RECORD SET:
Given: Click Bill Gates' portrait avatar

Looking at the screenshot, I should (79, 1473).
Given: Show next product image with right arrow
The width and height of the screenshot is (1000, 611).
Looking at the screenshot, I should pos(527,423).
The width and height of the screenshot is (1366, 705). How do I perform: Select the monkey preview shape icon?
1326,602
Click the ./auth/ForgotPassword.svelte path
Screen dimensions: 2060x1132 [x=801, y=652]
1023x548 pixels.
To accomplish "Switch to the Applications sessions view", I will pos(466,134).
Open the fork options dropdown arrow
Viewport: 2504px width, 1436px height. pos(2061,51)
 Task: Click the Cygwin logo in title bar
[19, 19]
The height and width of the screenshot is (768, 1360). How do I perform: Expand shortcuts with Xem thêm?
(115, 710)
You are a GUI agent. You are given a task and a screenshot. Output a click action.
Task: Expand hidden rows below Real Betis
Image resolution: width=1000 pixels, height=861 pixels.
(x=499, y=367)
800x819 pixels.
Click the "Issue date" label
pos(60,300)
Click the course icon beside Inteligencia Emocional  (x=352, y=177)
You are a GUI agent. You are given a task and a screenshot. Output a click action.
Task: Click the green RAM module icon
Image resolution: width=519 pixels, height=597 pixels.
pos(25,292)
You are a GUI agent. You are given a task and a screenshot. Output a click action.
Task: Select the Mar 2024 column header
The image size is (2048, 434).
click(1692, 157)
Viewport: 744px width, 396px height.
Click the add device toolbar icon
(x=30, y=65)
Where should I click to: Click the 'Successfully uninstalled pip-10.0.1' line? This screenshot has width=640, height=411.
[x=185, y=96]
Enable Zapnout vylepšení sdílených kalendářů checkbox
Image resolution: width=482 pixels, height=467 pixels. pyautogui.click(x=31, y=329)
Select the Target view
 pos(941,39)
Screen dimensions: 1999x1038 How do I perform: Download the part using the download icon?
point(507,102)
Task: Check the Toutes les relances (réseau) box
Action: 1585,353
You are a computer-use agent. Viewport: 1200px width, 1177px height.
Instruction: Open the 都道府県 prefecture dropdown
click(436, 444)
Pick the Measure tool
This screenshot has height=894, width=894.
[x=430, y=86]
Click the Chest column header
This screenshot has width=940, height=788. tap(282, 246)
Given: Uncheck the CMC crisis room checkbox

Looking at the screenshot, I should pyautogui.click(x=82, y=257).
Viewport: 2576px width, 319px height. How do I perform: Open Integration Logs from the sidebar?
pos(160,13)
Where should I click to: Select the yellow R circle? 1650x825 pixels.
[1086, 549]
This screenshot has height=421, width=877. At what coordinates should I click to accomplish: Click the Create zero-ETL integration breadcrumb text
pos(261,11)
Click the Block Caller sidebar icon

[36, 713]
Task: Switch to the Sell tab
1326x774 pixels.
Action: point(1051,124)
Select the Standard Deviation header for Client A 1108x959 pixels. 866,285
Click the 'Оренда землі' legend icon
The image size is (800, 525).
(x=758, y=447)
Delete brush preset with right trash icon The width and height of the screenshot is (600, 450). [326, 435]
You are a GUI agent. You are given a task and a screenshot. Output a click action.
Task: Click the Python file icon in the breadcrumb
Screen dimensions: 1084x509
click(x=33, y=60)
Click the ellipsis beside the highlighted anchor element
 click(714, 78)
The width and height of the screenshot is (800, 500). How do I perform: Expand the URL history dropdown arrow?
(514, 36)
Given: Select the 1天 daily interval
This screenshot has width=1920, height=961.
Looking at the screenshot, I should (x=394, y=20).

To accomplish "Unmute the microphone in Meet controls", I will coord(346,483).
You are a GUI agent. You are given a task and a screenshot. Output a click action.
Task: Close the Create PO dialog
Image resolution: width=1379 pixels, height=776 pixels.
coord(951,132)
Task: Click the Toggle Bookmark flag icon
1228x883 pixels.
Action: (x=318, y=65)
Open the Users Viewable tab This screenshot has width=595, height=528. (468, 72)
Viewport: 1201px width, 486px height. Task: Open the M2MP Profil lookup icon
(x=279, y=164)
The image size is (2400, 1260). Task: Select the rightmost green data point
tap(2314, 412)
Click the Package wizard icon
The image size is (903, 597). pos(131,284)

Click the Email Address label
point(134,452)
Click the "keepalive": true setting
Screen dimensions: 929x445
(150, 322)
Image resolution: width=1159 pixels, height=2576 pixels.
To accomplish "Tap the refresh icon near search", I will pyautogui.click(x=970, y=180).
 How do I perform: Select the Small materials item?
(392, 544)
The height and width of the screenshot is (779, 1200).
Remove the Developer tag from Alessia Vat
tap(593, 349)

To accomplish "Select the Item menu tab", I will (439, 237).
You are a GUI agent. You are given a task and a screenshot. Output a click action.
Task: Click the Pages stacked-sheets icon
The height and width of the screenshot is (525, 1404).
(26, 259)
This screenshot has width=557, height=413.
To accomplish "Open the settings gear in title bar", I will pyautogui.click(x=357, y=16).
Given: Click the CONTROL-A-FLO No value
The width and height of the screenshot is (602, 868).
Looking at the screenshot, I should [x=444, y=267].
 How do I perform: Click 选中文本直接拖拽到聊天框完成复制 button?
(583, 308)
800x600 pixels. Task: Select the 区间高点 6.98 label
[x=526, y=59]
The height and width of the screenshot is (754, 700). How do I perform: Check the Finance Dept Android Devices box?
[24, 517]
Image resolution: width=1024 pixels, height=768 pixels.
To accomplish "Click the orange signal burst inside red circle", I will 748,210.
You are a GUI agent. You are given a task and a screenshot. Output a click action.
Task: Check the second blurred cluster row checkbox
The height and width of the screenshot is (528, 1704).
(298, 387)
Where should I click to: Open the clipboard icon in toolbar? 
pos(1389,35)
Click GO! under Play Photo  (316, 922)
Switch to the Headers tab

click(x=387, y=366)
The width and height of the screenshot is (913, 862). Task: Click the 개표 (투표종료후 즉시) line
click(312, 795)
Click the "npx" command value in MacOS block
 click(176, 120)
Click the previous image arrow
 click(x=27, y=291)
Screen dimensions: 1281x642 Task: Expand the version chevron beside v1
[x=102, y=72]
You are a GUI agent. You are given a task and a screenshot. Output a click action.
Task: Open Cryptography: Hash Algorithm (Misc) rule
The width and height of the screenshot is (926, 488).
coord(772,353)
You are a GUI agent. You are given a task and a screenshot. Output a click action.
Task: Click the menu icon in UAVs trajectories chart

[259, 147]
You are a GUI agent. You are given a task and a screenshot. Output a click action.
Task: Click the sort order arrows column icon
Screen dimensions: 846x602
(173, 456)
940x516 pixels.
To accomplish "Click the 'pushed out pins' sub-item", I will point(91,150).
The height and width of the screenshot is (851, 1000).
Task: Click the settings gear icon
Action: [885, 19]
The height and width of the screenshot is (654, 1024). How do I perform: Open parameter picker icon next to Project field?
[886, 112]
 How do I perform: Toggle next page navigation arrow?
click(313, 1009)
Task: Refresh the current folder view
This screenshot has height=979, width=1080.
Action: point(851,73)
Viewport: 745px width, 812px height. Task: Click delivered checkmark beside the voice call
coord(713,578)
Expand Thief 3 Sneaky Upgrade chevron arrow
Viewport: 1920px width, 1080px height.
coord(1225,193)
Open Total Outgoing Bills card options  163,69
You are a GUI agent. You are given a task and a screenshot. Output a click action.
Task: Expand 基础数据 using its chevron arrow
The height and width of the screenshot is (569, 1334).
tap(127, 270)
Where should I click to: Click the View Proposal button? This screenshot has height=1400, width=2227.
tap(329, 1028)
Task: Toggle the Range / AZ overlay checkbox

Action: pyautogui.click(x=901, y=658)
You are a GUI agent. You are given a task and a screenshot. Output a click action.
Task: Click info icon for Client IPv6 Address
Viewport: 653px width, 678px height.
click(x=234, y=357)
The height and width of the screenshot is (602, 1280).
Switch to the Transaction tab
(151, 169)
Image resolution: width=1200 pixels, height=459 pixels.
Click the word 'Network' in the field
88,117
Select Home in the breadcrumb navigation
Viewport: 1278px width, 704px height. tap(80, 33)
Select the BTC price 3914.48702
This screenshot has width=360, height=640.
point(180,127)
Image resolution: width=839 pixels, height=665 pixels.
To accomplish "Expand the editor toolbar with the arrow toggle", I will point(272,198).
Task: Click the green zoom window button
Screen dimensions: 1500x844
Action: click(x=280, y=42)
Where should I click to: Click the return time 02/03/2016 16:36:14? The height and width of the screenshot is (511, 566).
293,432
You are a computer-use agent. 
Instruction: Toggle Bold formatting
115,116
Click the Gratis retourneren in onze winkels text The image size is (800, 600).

TASK TO COMPLETE:
Please return every line in the data that includes the string "computer".

RESPONSE FOR THIS EXERCISE:
You are a computer-use agent. Viewport: 1200px width, 1177px height.
You are a computer-use agent. 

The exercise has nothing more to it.